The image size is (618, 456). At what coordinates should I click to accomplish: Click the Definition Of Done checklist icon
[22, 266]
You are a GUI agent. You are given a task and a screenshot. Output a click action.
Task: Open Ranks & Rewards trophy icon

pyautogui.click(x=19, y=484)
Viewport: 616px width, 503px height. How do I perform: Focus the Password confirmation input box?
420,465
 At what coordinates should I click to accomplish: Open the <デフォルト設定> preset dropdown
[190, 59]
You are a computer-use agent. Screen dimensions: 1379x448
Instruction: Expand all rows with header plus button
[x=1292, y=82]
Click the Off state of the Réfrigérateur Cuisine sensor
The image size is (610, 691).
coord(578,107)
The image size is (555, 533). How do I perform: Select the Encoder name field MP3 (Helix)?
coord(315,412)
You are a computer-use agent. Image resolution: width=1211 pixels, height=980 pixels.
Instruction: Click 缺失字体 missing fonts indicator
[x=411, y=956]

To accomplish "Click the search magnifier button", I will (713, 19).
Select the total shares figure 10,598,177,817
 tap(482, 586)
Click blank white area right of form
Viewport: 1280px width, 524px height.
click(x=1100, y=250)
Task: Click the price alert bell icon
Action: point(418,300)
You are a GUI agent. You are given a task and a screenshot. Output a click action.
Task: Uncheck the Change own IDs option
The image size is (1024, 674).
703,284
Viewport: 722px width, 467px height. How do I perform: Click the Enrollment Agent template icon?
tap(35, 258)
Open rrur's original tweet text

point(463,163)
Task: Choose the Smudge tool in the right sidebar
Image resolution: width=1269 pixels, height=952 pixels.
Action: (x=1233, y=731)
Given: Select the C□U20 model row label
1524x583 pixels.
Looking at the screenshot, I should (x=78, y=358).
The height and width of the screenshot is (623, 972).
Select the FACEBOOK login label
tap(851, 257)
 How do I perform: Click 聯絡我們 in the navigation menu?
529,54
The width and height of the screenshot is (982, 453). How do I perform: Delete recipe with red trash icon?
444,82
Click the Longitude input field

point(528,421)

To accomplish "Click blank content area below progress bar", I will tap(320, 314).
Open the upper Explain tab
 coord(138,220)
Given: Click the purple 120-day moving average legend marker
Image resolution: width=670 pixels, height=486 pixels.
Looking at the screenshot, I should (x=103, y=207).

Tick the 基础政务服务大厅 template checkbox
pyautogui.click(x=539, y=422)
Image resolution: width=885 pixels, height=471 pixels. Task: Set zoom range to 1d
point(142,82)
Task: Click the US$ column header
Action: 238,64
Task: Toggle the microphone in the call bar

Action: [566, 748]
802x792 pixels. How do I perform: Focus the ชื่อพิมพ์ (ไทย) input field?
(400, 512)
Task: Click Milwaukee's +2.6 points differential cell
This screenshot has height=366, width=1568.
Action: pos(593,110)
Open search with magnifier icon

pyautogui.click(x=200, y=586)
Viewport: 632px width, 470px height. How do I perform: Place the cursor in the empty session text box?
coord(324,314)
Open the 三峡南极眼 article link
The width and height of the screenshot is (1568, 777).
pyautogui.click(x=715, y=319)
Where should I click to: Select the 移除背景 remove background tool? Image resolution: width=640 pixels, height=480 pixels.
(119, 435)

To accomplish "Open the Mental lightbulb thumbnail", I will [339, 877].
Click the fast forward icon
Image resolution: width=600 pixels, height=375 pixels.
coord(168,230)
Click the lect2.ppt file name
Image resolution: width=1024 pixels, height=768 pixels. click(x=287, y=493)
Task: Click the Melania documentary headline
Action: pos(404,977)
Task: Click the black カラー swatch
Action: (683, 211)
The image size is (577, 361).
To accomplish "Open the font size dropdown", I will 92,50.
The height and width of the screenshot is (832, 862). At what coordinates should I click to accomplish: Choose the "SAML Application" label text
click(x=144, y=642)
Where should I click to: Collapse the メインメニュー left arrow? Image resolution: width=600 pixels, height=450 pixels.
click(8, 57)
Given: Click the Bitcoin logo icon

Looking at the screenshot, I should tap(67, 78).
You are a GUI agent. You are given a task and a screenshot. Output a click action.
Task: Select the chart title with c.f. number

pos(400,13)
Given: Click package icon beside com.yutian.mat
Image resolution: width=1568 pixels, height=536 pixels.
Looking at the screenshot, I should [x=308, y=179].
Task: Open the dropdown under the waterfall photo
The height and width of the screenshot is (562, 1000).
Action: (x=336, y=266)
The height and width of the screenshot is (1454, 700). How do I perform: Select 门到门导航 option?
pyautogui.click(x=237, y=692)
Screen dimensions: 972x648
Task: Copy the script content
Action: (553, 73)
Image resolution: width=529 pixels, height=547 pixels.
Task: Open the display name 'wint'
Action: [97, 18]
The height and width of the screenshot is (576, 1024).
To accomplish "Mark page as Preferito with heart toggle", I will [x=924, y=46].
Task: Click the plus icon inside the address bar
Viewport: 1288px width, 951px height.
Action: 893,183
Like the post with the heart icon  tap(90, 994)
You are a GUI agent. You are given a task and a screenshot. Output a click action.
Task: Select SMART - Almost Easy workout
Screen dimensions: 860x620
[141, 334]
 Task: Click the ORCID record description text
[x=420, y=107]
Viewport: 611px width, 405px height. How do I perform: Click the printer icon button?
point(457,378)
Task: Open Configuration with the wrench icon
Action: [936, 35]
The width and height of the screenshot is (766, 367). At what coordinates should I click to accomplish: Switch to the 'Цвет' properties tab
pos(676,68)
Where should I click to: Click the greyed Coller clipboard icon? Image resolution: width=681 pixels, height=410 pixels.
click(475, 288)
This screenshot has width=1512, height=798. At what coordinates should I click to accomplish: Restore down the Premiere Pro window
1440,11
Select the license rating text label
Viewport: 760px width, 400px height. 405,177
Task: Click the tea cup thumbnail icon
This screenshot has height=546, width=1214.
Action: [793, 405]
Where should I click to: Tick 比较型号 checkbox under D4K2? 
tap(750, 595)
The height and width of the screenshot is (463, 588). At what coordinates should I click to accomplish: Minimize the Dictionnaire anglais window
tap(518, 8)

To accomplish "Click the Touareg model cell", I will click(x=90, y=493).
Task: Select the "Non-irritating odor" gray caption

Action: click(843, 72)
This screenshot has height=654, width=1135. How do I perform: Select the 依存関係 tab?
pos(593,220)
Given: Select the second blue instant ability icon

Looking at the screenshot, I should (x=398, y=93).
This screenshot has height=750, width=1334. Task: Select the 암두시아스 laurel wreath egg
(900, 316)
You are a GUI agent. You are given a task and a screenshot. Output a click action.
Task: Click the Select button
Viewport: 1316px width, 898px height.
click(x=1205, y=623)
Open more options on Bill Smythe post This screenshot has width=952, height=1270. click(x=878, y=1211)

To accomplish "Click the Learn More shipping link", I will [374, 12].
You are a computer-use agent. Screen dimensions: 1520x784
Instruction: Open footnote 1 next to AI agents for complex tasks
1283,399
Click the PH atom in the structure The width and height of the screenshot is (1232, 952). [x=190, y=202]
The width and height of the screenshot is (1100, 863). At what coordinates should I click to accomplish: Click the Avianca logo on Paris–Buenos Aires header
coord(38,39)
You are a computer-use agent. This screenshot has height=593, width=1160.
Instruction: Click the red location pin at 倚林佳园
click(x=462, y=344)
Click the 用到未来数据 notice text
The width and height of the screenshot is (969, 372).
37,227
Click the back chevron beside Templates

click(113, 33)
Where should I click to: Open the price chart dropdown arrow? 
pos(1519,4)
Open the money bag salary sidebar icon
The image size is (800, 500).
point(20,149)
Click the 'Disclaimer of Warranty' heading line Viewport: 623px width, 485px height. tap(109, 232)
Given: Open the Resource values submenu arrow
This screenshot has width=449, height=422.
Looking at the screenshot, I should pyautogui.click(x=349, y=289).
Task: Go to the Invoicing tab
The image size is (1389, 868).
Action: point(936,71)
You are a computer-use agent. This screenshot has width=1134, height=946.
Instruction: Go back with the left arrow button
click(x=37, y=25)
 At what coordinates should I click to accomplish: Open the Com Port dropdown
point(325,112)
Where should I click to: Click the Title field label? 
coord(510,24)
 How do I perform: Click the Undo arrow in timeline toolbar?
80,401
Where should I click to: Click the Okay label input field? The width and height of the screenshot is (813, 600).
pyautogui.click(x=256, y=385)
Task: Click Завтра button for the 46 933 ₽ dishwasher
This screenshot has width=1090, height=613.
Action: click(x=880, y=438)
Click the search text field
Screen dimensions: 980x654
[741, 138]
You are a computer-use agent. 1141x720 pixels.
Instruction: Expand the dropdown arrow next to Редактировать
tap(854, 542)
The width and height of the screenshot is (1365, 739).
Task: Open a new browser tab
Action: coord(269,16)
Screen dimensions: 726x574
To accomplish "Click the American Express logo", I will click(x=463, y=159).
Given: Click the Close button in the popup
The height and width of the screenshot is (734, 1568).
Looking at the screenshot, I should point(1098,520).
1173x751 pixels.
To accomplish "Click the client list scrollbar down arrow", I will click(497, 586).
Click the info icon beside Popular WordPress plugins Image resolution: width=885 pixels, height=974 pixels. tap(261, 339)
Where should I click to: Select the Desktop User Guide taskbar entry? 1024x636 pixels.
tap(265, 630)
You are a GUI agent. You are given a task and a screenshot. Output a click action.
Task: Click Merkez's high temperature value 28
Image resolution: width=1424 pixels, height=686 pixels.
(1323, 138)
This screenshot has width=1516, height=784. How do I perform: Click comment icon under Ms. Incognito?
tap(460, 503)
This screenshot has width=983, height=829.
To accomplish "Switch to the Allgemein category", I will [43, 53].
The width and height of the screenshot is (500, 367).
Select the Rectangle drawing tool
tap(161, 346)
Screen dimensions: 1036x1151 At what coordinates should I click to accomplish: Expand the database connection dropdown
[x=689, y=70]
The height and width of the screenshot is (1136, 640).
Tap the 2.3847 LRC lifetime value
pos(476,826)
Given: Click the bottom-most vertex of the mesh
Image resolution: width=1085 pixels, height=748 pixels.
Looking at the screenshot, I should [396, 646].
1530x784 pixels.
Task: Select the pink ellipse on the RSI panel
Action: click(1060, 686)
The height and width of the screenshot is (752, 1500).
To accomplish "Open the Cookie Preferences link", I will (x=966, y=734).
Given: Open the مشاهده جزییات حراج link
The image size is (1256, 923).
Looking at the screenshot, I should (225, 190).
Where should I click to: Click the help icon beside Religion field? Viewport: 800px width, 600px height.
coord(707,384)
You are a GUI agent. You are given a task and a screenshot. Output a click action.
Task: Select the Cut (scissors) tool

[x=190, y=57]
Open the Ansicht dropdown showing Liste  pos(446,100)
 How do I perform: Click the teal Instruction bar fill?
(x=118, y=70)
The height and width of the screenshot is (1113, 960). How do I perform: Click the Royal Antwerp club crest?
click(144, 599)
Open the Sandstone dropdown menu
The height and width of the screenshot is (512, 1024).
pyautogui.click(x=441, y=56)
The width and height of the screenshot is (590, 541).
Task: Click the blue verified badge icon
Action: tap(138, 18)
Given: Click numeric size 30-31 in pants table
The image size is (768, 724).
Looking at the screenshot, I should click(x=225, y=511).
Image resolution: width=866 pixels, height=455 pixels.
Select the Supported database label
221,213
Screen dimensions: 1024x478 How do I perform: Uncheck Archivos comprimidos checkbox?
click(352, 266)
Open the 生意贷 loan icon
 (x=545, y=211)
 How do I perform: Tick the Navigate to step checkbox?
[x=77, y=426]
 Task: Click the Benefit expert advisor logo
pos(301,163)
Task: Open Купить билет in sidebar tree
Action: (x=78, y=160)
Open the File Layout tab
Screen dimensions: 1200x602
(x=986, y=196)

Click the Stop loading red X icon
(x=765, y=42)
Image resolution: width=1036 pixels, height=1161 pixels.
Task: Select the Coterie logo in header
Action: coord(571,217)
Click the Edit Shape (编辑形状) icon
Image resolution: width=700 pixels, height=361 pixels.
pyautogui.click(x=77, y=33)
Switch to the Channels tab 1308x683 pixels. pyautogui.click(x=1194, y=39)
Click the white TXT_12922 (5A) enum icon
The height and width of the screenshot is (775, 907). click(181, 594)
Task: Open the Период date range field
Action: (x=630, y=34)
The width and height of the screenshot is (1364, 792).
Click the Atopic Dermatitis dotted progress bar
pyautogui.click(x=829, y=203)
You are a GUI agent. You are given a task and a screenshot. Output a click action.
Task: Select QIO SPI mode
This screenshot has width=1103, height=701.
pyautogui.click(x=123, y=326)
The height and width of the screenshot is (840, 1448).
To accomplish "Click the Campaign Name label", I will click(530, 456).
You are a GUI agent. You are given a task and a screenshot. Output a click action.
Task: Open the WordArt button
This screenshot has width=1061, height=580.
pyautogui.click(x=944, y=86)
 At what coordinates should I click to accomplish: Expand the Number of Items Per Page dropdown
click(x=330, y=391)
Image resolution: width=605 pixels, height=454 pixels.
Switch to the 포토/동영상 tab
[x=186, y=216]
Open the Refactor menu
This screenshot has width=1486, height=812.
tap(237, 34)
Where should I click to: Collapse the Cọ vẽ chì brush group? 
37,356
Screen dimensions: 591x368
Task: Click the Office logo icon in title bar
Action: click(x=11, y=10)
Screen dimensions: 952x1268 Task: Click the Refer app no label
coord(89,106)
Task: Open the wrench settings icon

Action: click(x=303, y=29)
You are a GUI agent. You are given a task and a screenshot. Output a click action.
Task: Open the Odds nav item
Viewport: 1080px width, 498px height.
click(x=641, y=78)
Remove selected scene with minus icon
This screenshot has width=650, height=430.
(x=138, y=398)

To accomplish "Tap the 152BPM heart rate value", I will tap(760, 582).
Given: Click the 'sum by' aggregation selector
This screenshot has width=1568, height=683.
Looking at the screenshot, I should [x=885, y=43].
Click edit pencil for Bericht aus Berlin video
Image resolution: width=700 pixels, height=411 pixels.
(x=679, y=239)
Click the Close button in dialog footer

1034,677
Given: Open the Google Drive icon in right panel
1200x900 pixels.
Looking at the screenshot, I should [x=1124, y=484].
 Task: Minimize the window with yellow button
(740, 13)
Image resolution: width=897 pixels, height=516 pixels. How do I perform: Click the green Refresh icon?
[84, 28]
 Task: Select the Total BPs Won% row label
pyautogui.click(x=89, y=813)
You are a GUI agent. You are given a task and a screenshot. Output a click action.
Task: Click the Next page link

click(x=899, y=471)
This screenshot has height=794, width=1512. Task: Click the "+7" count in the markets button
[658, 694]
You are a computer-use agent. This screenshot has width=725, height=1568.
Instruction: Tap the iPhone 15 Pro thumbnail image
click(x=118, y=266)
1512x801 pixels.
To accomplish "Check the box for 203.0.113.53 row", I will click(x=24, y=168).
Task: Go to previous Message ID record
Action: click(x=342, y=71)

**PROBLEM DESCRIPTION:** Report the number of lines in the entries that hold the word "post". Nothing else is wanted.

**RESULT OF THIS TASK:** 2